As medidas fazem parte de um dos maiores processos de redução de pessoal nos quase 30 anos de história da Amazon e podem resultar na eliminação de cerca de 30 mil cargos corporativos. O número representa aproximadamente 10% da força de trabalho executiva da empresa — uma fatia significativa, mesmo com a companhia empregando mais de 1,58 milhão de pessoas, a maioria em centros de logística.
De acordo com as fontes consultadas pela Reuters, essa nova fase de demissões deve ter dimensão semelhante à primeira grande onda registrada em outubro, quando cerca de 14 mil funcionários administrativos foram desligados.
O novo ciclo pode ter início já na próxima terça-feira, embora os planos ainda possam sofrer alterações. Entre os setores afetados estariam divisões consideradas estratégicas, como Amazon Web Services (AWS), o varejo online, o Prime Video e a área de recursos humanos, especialmente o setor conhecido como People Experience and Technology.
Em outubro, a Amazon justificou publicamente os cortes citando o avanço da inteligência artificial. Em uma comunicação interna, a empresa afirmou: “Esta geração de IA é a tecnologia mais transformadora que vimos desde a internet e permite que as empresas inovem muito mais rápido do que antes”. Assim, a relação entre as demissões e o crescimento do uso de inteligência artificial foi explicitada inicialmente pela própria companhia.

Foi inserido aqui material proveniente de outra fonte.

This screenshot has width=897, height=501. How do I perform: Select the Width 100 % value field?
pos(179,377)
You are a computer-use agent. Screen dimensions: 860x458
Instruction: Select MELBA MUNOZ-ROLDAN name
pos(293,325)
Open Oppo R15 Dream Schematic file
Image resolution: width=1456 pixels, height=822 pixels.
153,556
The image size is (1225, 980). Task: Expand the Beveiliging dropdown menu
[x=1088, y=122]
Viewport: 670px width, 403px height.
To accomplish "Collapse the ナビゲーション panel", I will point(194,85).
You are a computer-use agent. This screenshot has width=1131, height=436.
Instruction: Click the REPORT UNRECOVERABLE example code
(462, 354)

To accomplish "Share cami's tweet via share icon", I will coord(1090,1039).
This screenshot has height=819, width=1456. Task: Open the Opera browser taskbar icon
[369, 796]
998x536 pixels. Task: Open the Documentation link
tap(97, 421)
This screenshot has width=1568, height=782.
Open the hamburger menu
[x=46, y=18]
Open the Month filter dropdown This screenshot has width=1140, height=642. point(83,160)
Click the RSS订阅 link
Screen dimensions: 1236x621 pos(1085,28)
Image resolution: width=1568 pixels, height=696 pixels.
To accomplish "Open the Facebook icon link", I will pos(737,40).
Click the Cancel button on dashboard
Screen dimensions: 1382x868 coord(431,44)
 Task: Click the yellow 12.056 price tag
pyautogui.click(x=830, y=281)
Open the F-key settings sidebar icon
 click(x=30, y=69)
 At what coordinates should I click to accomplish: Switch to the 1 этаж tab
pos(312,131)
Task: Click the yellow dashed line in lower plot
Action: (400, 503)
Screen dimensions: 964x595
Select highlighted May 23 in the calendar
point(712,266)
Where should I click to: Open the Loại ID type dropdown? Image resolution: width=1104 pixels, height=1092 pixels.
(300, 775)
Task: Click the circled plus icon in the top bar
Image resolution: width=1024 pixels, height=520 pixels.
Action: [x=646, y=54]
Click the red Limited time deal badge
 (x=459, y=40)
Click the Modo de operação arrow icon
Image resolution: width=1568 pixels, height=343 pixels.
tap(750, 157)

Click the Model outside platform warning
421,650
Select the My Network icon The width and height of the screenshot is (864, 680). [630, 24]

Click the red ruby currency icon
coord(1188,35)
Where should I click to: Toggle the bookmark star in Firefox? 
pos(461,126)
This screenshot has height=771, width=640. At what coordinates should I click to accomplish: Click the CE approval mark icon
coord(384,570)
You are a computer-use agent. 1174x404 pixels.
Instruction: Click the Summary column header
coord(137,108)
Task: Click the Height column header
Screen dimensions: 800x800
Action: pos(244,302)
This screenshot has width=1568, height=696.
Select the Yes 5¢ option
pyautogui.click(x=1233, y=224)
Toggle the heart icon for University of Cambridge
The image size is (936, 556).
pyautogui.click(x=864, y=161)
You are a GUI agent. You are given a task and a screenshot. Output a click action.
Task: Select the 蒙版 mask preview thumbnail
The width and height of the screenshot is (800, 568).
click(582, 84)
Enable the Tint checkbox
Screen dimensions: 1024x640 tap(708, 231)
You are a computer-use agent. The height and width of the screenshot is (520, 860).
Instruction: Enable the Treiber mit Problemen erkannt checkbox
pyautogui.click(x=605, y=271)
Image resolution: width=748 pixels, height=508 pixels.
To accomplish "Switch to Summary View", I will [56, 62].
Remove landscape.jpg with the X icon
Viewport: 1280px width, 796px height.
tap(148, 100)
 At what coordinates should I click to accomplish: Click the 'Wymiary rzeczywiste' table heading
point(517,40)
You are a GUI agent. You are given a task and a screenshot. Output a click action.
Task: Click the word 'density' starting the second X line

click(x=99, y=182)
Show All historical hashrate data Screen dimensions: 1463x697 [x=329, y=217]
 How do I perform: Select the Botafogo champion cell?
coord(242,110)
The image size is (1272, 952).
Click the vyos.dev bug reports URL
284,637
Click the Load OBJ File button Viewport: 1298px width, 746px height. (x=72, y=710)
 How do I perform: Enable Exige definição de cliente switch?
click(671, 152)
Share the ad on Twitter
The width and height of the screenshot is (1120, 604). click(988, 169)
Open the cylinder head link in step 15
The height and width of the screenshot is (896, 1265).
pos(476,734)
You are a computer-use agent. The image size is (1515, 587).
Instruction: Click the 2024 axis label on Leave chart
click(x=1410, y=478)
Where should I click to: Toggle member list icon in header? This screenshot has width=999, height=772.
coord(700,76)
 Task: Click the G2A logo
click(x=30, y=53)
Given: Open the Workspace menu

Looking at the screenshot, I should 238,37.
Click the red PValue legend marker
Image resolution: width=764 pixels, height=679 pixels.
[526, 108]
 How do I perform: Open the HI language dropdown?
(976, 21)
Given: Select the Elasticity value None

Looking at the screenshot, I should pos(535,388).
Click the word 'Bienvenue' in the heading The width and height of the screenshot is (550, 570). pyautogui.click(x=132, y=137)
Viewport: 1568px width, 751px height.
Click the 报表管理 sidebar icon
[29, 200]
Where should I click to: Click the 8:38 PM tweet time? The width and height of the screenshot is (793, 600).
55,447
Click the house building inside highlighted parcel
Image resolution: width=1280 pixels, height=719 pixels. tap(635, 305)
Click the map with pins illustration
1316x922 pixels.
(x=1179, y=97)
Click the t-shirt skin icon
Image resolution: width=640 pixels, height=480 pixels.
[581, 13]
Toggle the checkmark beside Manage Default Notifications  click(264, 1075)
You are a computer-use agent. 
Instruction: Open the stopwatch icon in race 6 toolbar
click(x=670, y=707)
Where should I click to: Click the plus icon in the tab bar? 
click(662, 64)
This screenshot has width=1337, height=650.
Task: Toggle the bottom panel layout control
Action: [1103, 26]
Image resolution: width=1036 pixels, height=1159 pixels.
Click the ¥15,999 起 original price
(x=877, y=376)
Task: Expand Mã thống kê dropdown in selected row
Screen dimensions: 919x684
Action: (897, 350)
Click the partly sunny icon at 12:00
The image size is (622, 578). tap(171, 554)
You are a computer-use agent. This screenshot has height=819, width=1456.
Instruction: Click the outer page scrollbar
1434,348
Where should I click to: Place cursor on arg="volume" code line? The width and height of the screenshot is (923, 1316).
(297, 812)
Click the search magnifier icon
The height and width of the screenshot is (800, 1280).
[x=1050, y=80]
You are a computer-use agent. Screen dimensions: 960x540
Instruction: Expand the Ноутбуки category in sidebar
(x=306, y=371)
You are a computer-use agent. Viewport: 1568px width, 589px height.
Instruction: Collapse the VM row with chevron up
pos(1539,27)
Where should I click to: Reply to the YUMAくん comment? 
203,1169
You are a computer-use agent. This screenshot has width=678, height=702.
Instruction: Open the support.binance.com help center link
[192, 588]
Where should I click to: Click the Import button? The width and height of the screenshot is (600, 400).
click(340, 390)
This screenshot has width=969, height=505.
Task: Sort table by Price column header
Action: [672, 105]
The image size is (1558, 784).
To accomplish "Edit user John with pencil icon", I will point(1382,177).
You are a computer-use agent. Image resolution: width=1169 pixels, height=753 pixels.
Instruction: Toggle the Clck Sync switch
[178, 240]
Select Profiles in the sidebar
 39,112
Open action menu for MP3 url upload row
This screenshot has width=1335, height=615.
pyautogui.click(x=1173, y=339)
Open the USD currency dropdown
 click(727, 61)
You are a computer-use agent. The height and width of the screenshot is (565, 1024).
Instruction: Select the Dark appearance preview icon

No entanto, o CEO da Amazon, Andy Jassy, adotou um tom mais cauteloso durante a divulgação dos resultados financeiros do terceiro trimestre. Diante de analistas, ele afirmou que a decisão “não é realmente motivada por razões financeiras nem pela inteligência artificial. Trata-se de uma questão cultural”.
Segundo Jassy, o crescimento acelerado da empresa nos últimos anos — especialmente durante a pandemia — resultou em uma estrutura organizacional excessivamente complexa, com muitas camadas hierárquicas. “Você acaba com mais pessoas do que antes e com muito mais níveis”, afirmou o executivo. Para ele, o objetivo é formar equipes menores e mais ágeis na tomada de decisões, uma tendência que vem ganhando força entre grandes empresas de tecnologia após períodos de contratações intensas seguidos de ajustes.
Em declarações feitas ao longo de 2025, Jassy já havia sinalizado que a Amazon passaria por uma redução gradual de seu quadro executivo, impulsionada pelas eficiências proporcionadas pela adoção de inteligência artificial.
O movimento reflete uma tendência mais ampla no setor de tecnologia, que vem incorporando IA para automatizar tarefas rotineiras e reduzir a dependência de funções administrativas, inclusive com o uso de agentes que escrevem códigos ou auxiliam em operações internas.
O impacto vai além da Amazon. Segundo a plataforma Resume.org, quatro em cada dez empresas planejam substituir parte de suas equipes por inteligência artificial até 2026. Em entrevista à Quartz, Kara Dennison, responsável por aconselhamento de carreira na Resume.org, afirmou: “A adoção da IA vai transformar o mercado de trabalho de forma mais drástica nos próximos 18 a 24 meses do que vimos em décadas. Haverá o deslocamento de tarefas rotineiras e o surgimento de novas funções voltadas à supervisão de IA, ética de dados, desenvolvimento de prompts e colaboração entre humanos e inteligência artificial”.
Os cortes que a Amazon prevê realizar podem superar até mesmo o recorde registrado em 2022, quando a empresa eliminou 27 mil postos de trabalho em meio à desaceleração do setor de tecnologia.
O processo não é isolado. Empresas como Meta, Citi, BlackRock, Macy’s e grandes operadores logísticos já anunciaram 5.450 demissões previstas para 2026. A Microsoft, embora alvo de rumores, negou publicamente a realização de cortes massivos.
Na rodada anterior de demissões, os funcionários afetados permaneceram na folha de pagamento por 90 dias, período em que puderam se candidatar a vagas internas ou buscar novas oportunidades no mercado. Esse prazo se encerra nesta segunda-feira.
As mudanças ocorrem em um cenário de desaceleração do emprego. Segundo a consultoria Challenger, Gray & Christmas, o ano passado registrou o crescimento mais lento do emprego desde 2003, com mais de 1,1 milhão de vagas eliminadas até novembro, um aumento de 54% em relação ao ano anterior. Somente em outubro, foram anunciadas mais de 60 mil demissões envolvendo empresas como Amazon, UPS e Target.